[Collected data]
== Segment start ==

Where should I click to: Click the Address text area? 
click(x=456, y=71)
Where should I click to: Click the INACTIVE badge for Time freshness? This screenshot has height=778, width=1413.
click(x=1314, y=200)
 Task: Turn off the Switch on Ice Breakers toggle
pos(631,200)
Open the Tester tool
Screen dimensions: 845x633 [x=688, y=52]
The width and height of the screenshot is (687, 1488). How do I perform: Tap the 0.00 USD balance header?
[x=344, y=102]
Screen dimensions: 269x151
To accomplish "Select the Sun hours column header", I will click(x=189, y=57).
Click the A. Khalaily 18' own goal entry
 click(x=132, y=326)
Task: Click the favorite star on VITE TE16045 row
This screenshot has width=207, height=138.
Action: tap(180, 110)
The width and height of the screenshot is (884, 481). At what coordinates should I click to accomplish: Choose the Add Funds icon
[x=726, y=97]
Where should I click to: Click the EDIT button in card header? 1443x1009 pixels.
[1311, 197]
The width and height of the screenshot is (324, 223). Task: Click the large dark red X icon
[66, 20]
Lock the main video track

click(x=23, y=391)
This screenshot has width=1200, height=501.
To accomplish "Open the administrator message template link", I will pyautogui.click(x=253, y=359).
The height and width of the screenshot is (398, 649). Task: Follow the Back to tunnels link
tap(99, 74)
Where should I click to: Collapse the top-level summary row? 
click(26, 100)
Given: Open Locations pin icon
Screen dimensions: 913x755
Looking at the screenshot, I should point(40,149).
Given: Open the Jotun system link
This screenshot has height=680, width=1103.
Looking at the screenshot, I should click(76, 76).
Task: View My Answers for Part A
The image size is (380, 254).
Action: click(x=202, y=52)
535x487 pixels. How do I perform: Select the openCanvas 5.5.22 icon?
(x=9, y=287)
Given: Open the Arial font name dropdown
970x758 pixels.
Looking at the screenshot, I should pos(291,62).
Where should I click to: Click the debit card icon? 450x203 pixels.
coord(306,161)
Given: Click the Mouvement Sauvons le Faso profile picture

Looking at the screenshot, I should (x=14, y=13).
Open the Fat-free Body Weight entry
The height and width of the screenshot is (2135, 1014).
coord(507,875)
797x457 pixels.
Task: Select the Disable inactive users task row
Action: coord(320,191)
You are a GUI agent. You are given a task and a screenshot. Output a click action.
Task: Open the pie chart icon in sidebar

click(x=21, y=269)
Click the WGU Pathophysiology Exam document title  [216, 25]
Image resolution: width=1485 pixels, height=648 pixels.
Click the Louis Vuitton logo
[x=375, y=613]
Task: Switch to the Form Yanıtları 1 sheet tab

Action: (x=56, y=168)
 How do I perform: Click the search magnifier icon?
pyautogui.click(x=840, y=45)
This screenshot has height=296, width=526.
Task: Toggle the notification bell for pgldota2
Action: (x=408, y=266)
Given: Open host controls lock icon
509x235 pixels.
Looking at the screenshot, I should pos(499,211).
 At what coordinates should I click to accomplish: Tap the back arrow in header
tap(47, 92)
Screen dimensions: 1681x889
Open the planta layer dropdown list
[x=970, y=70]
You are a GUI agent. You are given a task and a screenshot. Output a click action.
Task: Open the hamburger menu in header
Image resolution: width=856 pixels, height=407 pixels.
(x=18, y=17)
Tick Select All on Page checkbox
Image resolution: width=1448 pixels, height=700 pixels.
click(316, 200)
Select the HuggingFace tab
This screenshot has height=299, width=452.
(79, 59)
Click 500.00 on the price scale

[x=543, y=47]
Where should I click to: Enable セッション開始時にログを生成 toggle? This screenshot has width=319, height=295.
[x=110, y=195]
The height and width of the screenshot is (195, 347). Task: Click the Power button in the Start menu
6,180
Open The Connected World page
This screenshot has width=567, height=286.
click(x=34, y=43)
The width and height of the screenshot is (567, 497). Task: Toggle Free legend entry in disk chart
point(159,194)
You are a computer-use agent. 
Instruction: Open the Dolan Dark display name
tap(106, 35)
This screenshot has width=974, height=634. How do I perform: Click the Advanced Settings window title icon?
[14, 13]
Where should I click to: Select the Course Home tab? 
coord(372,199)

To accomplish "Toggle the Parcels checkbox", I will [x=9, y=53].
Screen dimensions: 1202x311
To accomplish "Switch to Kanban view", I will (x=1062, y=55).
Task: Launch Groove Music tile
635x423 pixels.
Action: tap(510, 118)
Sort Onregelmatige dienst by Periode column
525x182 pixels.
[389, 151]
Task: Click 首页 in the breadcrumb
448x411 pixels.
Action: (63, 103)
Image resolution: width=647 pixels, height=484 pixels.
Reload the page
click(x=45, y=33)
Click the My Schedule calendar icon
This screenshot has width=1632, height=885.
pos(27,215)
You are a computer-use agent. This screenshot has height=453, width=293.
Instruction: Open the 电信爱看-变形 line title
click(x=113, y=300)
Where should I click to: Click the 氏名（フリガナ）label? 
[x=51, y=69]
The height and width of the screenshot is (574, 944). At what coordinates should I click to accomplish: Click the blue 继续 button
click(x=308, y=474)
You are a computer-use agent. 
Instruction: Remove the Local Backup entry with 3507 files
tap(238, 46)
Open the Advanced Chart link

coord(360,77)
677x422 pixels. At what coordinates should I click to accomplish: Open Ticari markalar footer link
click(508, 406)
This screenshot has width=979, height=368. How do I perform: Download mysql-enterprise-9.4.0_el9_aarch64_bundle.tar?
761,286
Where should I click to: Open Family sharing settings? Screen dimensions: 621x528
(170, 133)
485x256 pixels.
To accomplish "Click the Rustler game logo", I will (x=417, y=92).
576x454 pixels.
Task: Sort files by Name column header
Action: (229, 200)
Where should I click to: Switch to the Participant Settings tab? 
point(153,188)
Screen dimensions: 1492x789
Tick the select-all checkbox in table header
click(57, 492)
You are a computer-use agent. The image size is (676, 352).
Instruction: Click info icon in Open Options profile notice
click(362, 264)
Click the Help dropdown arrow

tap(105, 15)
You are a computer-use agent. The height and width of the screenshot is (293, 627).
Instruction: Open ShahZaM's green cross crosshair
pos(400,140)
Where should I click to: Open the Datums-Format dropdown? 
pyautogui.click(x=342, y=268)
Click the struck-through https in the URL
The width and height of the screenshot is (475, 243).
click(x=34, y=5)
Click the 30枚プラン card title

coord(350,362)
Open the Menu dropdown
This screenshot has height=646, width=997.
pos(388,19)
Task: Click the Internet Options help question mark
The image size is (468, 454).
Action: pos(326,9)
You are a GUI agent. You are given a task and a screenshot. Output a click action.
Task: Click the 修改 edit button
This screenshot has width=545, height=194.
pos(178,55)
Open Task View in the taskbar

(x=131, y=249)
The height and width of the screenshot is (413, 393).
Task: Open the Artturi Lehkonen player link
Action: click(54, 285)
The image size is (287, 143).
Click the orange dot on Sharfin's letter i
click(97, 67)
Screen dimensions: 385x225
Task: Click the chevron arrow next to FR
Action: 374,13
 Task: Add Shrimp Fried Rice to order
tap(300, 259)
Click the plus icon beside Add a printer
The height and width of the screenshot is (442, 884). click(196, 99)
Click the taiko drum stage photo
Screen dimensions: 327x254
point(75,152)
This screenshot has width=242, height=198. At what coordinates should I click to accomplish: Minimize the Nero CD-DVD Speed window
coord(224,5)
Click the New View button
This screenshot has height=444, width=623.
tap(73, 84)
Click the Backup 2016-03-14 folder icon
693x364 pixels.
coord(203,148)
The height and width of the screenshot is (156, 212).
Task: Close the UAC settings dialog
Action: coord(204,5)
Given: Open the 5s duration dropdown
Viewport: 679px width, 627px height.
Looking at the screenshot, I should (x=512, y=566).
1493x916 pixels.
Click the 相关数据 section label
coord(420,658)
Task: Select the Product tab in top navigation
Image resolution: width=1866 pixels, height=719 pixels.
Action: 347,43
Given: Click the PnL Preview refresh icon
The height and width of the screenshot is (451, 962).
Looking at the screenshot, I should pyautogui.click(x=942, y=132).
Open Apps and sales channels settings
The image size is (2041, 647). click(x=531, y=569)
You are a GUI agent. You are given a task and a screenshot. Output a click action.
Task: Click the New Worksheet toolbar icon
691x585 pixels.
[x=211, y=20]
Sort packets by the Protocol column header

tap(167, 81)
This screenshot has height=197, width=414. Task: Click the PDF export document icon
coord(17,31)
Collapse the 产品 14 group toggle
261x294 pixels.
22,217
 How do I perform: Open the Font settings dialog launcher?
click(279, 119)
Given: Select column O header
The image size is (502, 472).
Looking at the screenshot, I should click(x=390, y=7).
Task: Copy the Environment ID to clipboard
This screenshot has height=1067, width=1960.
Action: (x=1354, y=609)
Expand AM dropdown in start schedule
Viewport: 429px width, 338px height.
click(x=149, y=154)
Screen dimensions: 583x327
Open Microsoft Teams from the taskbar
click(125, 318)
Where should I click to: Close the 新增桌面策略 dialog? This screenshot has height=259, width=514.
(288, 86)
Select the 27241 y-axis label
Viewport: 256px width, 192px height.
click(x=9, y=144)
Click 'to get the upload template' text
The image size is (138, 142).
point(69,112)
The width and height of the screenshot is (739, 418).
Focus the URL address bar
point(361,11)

== Segment end ==

▶ _WORK INSTRUCTIONS_
An exact copy of the lines from the one containing "Open Apps and sales channels settings" through the end of the data above is the whole answer.

▶ _RESPONSE AREA_
Open Apps and sales channels settings
The image size is (2041, 647). click(x=531, y=569)
You are a GUI agent. You are given a task and a screenshot. Output a click action.
Task: Click the New Worksheet toolbar icon
691x585 pixels.
[x=211, y=20]
Sort packets by the Protocol column header

tap(167, 81)
This screenshot has height=197, width=414. Task: Click the PDF export document icon
coord(17,31)
Collapse the 产品 14 group toggle
261x294 pixels.
22,217
 How do I perform: Open the Font settings dialog launcher?
click(279, 119)
Given: Select column O header
The image size is (502, 472).
Looking at the screenshot, I should click(x=390, y=7).
Task: Copy the Environment ID to clipboard
This screenshot has height=1067, width=1960.
Action: (x=1354, y=609)
Expand AM dropdown in start schedule
Viewport: 429px width, 338px height.
click(x=149, y=154)
Screen dimensions: 583x327
Open Microsoft Teams from the taskbar
click(125, 318)
Where should I click to: Close the 新增桌面策略 dialog? This screenshot has height=259, width=514.
(288, 86)
Select the 27241 y-axis label
Viewport: 256px width, 192px height.
click(x=9, y=144)
Click 'to get the upload template' text
The image size is (138, 142).
point(69,112)
The width and height of the screenshot is (739, 418).
Focus the URL address bar
point(361,11)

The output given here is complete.